Q: How do students arrive at an equilibrium price?

A mixture of frustration and impatience will move your students' markets towards the equilibrium price. It is not uncommon to see some initial price dispersion. This may well lead to hopeful students giving extreme offers: high bids and low asks. As these offers go unmet, impatient students will begin to moderate their offers. Of course, students will be quicker to revise their offers if they notice recent transaction prices, so you should DEFINITELY make sure that your students know where to find this information!  

Q: If there were more oranges per round, would the price have more of a chance to arrive at an equilibrium price?
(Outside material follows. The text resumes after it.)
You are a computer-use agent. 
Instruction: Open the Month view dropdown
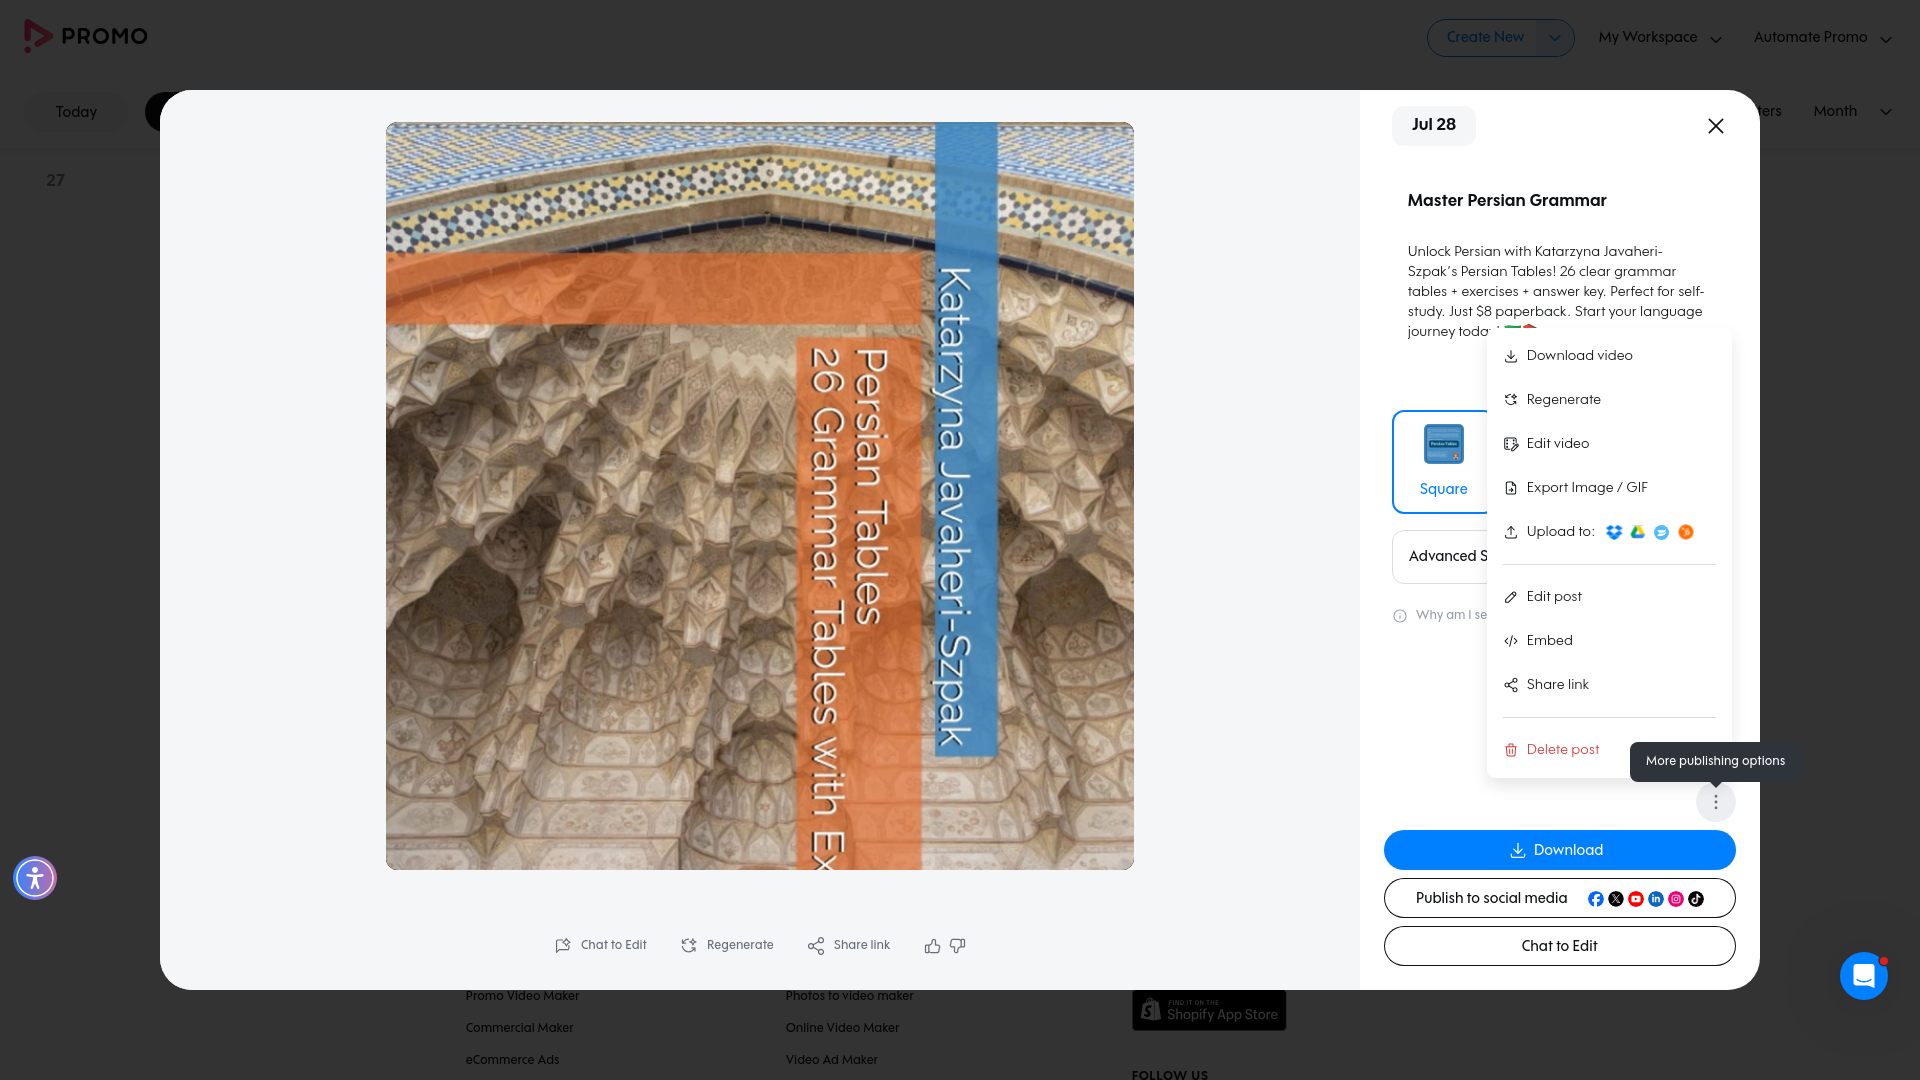[1852, 111]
In short, yes. In our default parameters, each game buyers demand three units, with decreasing marginal valuation, and sellers can provide up to three units at an increasing marginal cost. More oranges per round would increase convergence.As a general rule of practice, we do our best to make our default parameters long enough to convey the concept, but brief enough to leave room for discussion and lecture. We find that after the transaction of three oranges many groups will see prices nearing the equilibrium prediction.Convergence improves with repetition. You can replay the game with students in the same role with the same buyer and seller values by changing the number of periods in the Repetition panel. 

Q: What should I set the group size to? Should I increase the group size so students have more bids and asks to choose from?

We find that 10 players per group (5 sellers, 5 buyers) keeps the game moving at a comfortable pace for students and generates strong data results. No matter the group size, students will only be shown the three highest bids and the three lowest asks in the table. However, with more players in the game, whether human or robot, bids and asks will change more frequently and the graph will be more populated with transactions. I would advise against group sizes over 20 since beyond that point the game will be moving at a pace that might be hard for students to keep up with. 

Q: How do the robots play?

Robot Buyer: If there are asks and the best ask is less than 90% of the robot’s current value, then the robot will buy at the lowest ask. If there are no asks, the robot will make a bid with a price at 90% of its current value.Robot Seller: If there are bids and the best bid asks for 110% of the robot’s current value, then the robot will sell at the highest bid. If there are no bids, then the seller will ask for 110% of its current value. 

Q: Can I monitor the market and see the transactions that are occurring from my instructor account?

We envisioned the role of the instructor to be able to press run game in the console, see that all the groups have begun, and then step away from your computer and move throughout to classroom to answer any questions students may have while playing. However, we do understand that some educators like to become a student in their classroom during game play—thus we have 6 test accounts, where you can log in and play with your students. The choice is entirely up to you!